While hiking uphill builds endurance and strength, descending places different demands on your body, especially on muscles like the quadriceps, calves, and knees. To prepare, it’s crucial to include specific training exercises in your regimen.

Step Downs with Heel Raise: Stand on a raised surface with a slight raise under your heel. Slowly drop your heel towards the floor, then raise it back up. This exercise prepares your knees and calves for the descent.

Squats with Elevated Heels: Use a raised platform under your heels while performing squats to improve knee range of motion and recruit more muscle fibres. This strengthens your legs and improves stability, crucial for downhill hiking.

Calf Training: Strengthen your calf muscles with exercises like calf raises and heel drops, focusing on controlled movements to simulate downhill demands. During a long descent, the calves, particularly the gastrocnemius and soleus, undergo significant strain. They play a crucial role in controlling your body’s forward motion and absorbing the impact of each step. This eccentric contraction places considerable stress on the calf muscles, making them work harder compared to flat or uphill walking/running. Furthermore, navigating downhill terrain often requires a more pronounced ankle dorsiflexion (pointing the toes up towards the shin), which further activates the calf muscles. The combination of these factors can result in increased fatigue and soreness in the calf muscles following downhill activity.

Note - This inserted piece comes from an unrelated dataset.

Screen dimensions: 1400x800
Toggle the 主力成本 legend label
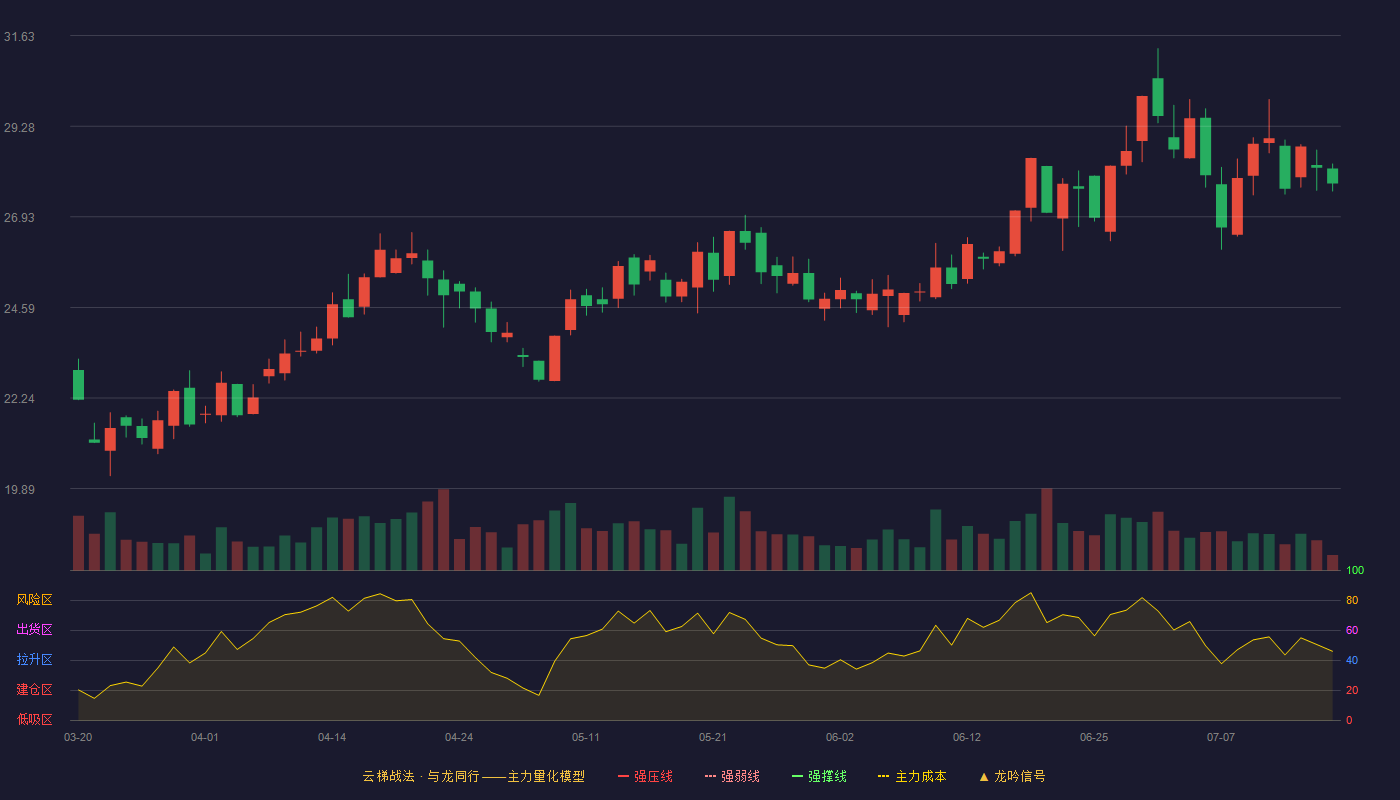click(x=920, y=776)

Lunges with Weight: Incorporate forward walking and backward lunges, along with side lunges, using weights to increase the challenge and simulate pack carrying. Perform these exercises with a slow descent to mimic downhill hiking and build core stability.

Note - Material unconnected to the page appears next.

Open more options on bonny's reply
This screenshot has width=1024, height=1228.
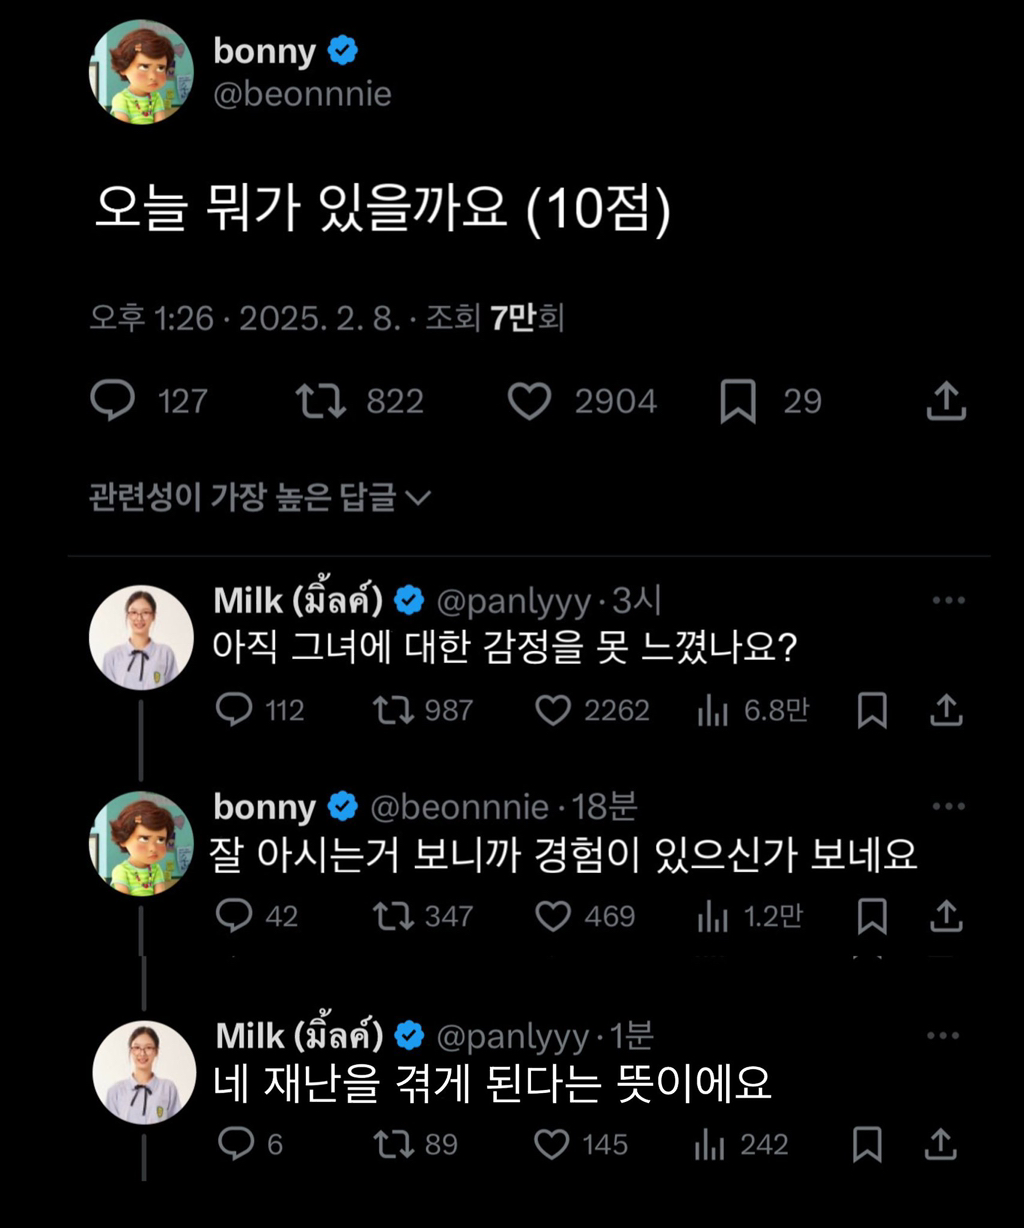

Build your core strength: Core strength is crucial for a hiker’s performance and comfort on the trail. You need to be working on this today. Having a strong core is essential to help stabilize the spine, allow efficient movement and help protect the lower back from pain and discomfort. Some great exercises to improve core strength are:-

  • Plank Variations: Standard planks, side planks, and reverse planks engage your core muscles effectively.
  • Russian Twists: Sit on the floor with your knees bent and feet lifted. Twist your torso from side to side, engaging your core.
  • Leg Raises: Lie on your back and lift your legs up toward the ceiling, then lower them back down without letting them touch the floor.
  • Mountain Climbers: Get into a plank position and alternate bringing your knees toward your chest in a running motion.
  • Bird Dog: Get on your hands and knees, then extend one arm and the opposite leg out straight. Hold for a few seconds, then switch sides.
  • Bicycle Crunches: Lie on your back with your hands behind your head. Bring your elbows to opposite knees in a cycling motion.
  • Dead Bug: Lie on your back with your arms extended toward the ceiling and your legs in a tabletop position. Slowly lower one arm and the opposite leg toward the floor, then return to the starting position and switch sides.
  • Plank with Shoulder Taps: Get into a plank position and alternate tapping your shoulders with your hands, right hand to left shoulder, then left hand to right shoulder etc while keeping your core engaged.

Increase your stability and balance: Improve balance with exercises targeting muscles around your ankles, hips, and knees, using balance boards or unstable surfaces for added challenge.

Stability training is crucial for descending a mountain because it helps improve balance, coordination, and control over your body’s movements. When descending steep or uneven terrain, your body is constantly adjusting to changes in elevation, terrain, and obstacles. Without proper stability, you are more prone to slips, trips, and falls, which can lead to injuries.

By training for stability, you can strengthen the muscles that support your joints, such as the ankles, knees, and hips, making them more resilient to the demands of downhill hiking. Stability training also enhances proprioception, which is your body’s ability to sense its position in space. This heightened awareness can help you react quickly to changes in terrain and maintain your balance.

Overall, stability training improves your overall hiking performance and reduces the risk of injuries, allowing you to enjoy your mountain descent safely and confidently.

In summary, preparing for the descent from Kilimanjaro is just as vital as preparing for the climb. Incorporate these training exercises and tips into your routine to build the strength, stability, and endurance needed for the downhill portions of this iconic peak. With the right preparation, you’ll be ready to conquer the challenge and make your Kilimanjaro trek truly unforgettable.